In this paper, based on the expression similarity of m7G-related mRNAs in the UCEC samples, the gene set is finally divided into three stable clusters by choosing k = 3. There have been many previous reports on UCEC subtypes, such as the quantification of immunophenoscore (IPS) by by the pattern of gene differential expression and the construction of five immune molecular subtypes56. There are also methods such as clustering EC samples in TCGA into immune signature cluster modeling using GVSA enrichment analysis, evaluated immune cell profiling in UCEC cohorts and defined four immune subtypes of EC57.

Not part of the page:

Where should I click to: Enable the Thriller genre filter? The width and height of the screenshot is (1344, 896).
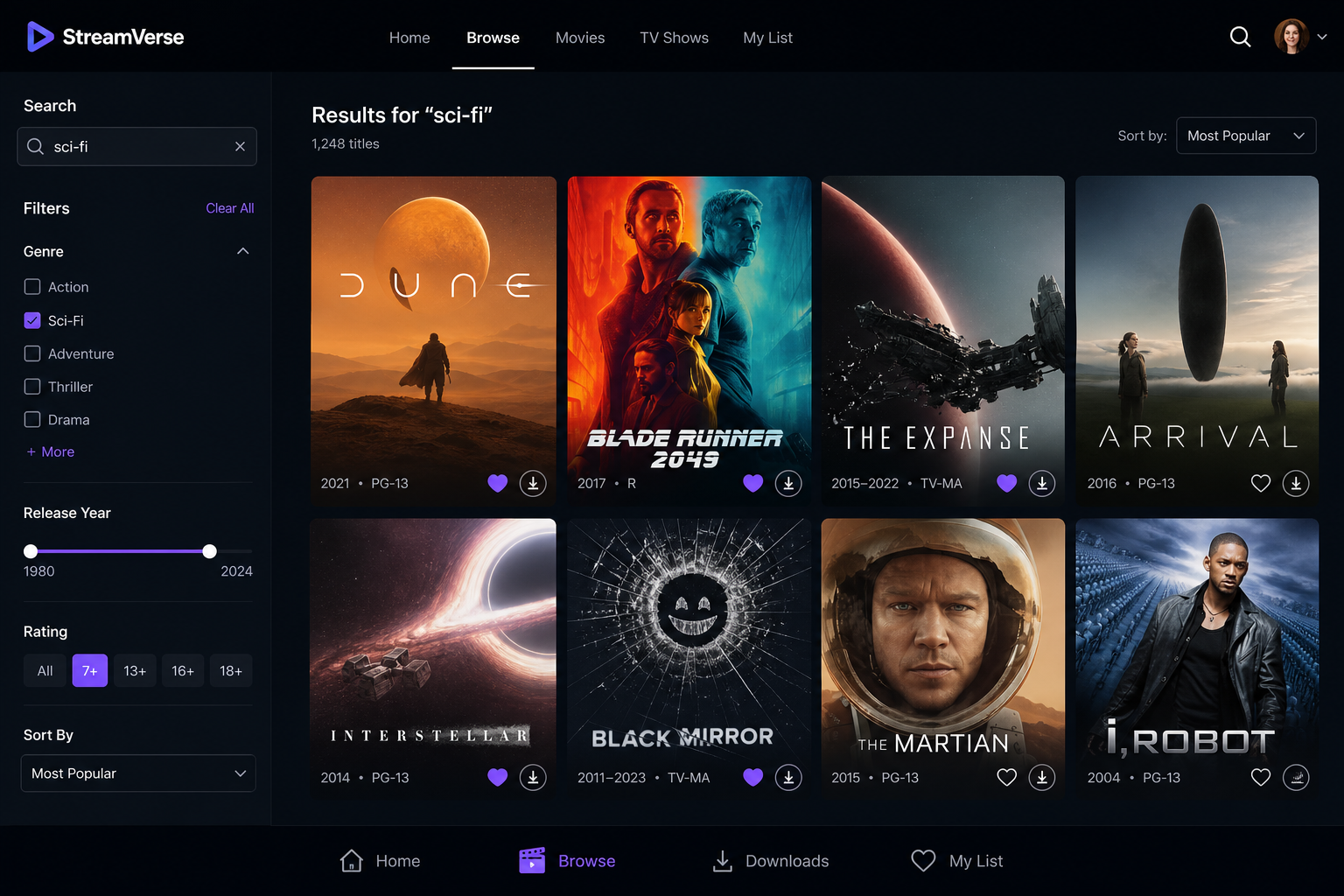click(x=32, y=387)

Expression of TMB has gradually emerged as the best biomarker chosen for a variety of tumor immune checkpoints, including lung cancer, colorectal cancer, prostatic cancer and breast cancer58. In this study, we have obtained 3 genotypes based on consensus clustering analysis of UCEC responses to m7G-related mRNAs. Through somatic mutation analysis of UCEC samples in the TCGA database, we have found that the patients in the low-risk group have a higher level of TMB, and those with high TMB in the low-risk group have the best prognosis. As a novel biomarker, TMB has been associated with the efficacy of immunosuppressants on non-small cell lung cancer and malignant melanoma59. Some studies have suggested that the patients with a high TMB have a better prognosis in non-small cell lung cancer and malignant melanoma, compared with renal clear cell carcinoma, colon cancer and prostatic cancer60. This means that the patients with a low risk and a high TMB are likely to be recognized by immune cells and may benefit more from immunotherapy.

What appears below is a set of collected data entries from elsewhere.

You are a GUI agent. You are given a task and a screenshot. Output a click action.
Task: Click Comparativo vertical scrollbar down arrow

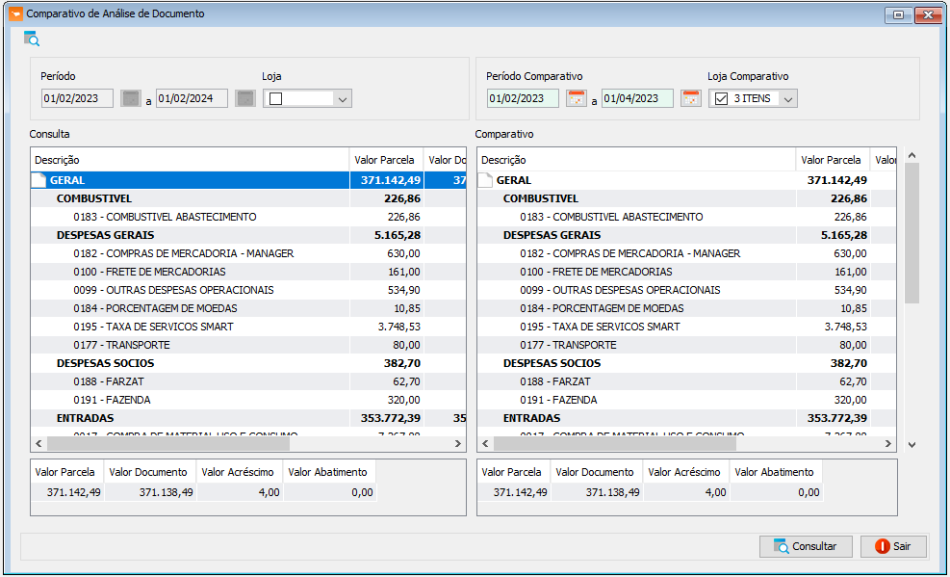911,445
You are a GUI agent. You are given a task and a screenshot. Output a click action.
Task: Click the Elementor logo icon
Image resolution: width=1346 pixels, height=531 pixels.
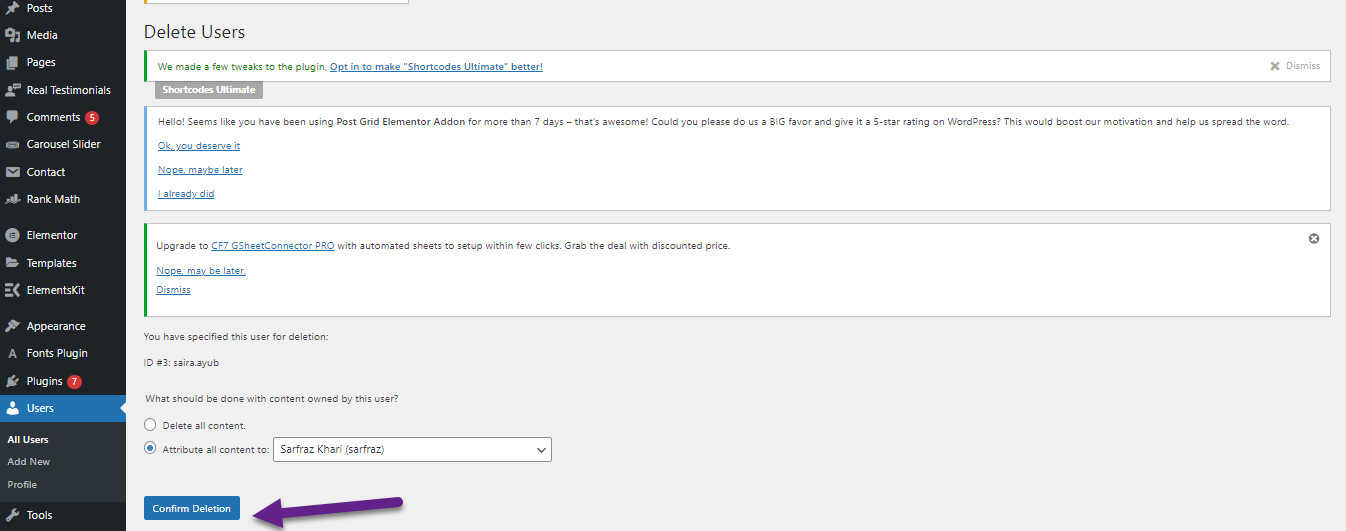(13, 235)
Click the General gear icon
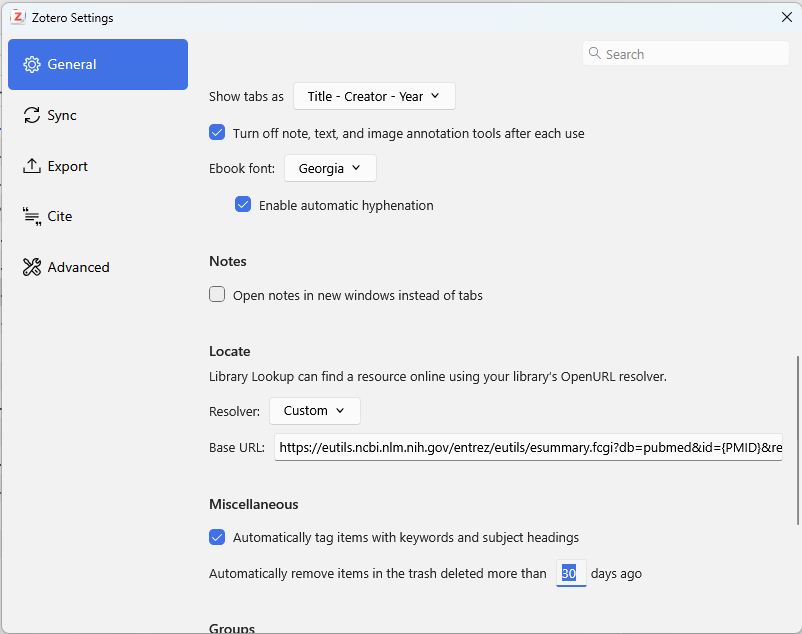 point(32,64)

Bicalutamide, a first-generation non-steroidal androgen receptor (AR) antagonist, has become a key part of prostate cancer (PCa) treatment by acting directly on the AR61. In Hepatocellular carcinoma (HCC), low expression of SNHG1/SNHG3 was more sensitive to bicalutamide62. In a lncRNA prognostic risk model of gastric cancer patients, high-risk patients were more sensitive to chemotherapeutic agents such as bicalutamide compared to the low-risk group63.

Limitations

However, our current research still has some shortcomings. Firstly, the AUC value of the verification group is not ideal, so more external databases and clinical samples are needed to validate its predictive ability. In addition, the specific mechanisms by which the 4 risk genes affect UCEC prognosis still need to be further studied, which may become a new target for the UCEC treatment.

Conclusion

To sum up, in this study, bioinformatics methods have been used to analyze multi-omics data of UCEC samples in the TCGA database. The first UCEC prognostic risk score model is established based on 4 m7G-related mRNAs (NSUN2, NUDT3, LARP1 and NCBP3), which can make individualized predictions of survival rate in UCEC patients and is an independent prognostic factor for UCEC patients. In addition, this risk model has a certain reference value for predicting immune cell infiltration, immune function, immune checkpoints, TMB levels, m6A-related genes, tumor immune microenvironment, stem cell correlation, TIDE scores and drug sensitivity in UCEC, indicating that targeting m7G-related mRNA may become a promising target for the treatment of UCEC. It will provide new directions and ideas for follow-up clinical diagnosis and treatment of UCEC, and has great clinical significance for UCEC-specific therapeutic drugs.